Hacker News new | ask | show | jobs
Linux System Call Table (thevivekpandey.github.io)
220 points by thevivekpandey 3191 days ago
19 comments

So the issues noticed so far:

* Missing syscalls

* Wrong syscall numbers

* Wrong calling convention

* Links to source are to wrong version

Does the table get actually anything right? I mean this is pretty spectacular cascade of failures.
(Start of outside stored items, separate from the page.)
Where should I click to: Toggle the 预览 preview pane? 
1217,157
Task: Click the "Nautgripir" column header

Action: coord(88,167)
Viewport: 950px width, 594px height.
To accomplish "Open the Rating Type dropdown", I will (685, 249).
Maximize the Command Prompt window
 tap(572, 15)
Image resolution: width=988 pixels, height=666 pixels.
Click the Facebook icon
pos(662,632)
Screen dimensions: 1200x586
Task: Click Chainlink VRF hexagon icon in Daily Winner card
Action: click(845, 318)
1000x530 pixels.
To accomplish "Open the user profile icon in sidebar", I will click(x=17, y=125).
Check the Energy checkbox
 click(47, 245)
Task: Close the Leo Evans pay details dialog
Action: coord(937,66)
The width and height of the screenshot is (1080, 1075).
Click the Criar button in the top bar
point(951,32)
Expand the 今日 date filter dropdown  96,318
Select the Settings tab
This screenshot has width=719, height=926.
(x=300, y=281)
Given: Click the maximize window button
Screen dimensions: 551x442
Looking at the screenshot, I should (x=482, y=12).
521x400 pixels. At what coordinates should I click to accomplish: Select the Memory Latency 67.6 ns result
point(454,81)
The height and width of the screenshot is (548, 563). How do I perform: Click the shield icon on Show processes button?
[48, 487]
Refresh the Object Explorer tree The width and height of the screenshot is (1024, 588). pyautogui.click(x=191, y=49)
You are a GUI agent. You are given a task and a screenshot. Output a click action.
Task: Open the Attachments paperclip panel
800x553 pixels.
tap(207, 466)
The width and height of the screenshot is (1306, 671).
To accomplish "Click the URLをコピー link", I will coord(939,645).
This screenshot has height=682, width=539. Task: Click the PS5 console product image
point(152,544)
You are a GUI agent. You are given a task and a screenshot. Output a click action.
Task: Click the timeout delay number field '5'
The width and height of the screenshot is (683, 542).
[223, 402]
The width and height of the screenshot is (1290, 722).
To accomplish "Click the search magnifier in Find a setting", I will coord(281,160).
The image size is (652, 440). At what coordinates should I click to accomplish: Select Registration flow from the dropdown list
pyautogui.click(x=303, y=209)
At least for x86, you can get this same information fairly easily directly from the source. The table is located at arch/x86/entry/syscalls/syscall_64.tbl, from there you can grep for the function with git grep. For example, git grep 'SYSCALL_DEFINE.*read'.
why bother with git grep vs. just vanilla grep. i could see the use if you're working with an older binary, but you didn't mention.
If you ran something like grep -r SYSCALL_DEFINE.read from the top level of the linux source it would search through not just your source code, but also all of the artifacts of building the kernel. Basically, git grep is faster in this case because it filters the searched files down to only ones that are checked in. You could achieve a similar effect with standard tools like this: find -type f -regex '.\.[hc]' | xargs grep 'SYSCALL_DEFINE.*read'

    grep -r --include='*.[hc]' 'SYSCALL_DEFINE.*read'
Nice. I hadn't used --include before.
See also: programmer's grep clones. https://beyondgrep.com/more-tools/#Other%20grep-like%20tools

They work fine even where git-grep is not an option. Example:

    ack 'SYSCALL_DEFINE.*read'
Actually, the syscall numbers are wrong! This reference seems better: http://blog.rchapman.org/posts/Linux_System_Call_Table_for_x...

Consider simple C program:

    #define _GNU_SOURCE
    #include <unistd.h>
    
    int main(){
        syscall(276);
    }
Strace'ing it shows the syscall used is tee, just as the reference I linked shows, and not pwritev as in OP's table.
It's odd. The owner of this Git repo has Issues turned off so I can't post a question/issue, and it appears to have been auto-generated - https://github.com/thevivekpandey/syscalls-table-64bit is a "fork" of https://github.com/paolostivanin/syscalls-table-64bit
I think you're right - the submitted table has no entries for "fork" and "clone".
strace is not a proof. It has it's own built-in table. So also strace could be wrong.

In practice strace is widely used and bugs should be discovered, reported, and fixed soon. So without doing any own analysis I'd bet that in doubt this table is wrong and strace right.

Note that syscall list and numbers are architecture specific. The differences are typically not huge, but they exist.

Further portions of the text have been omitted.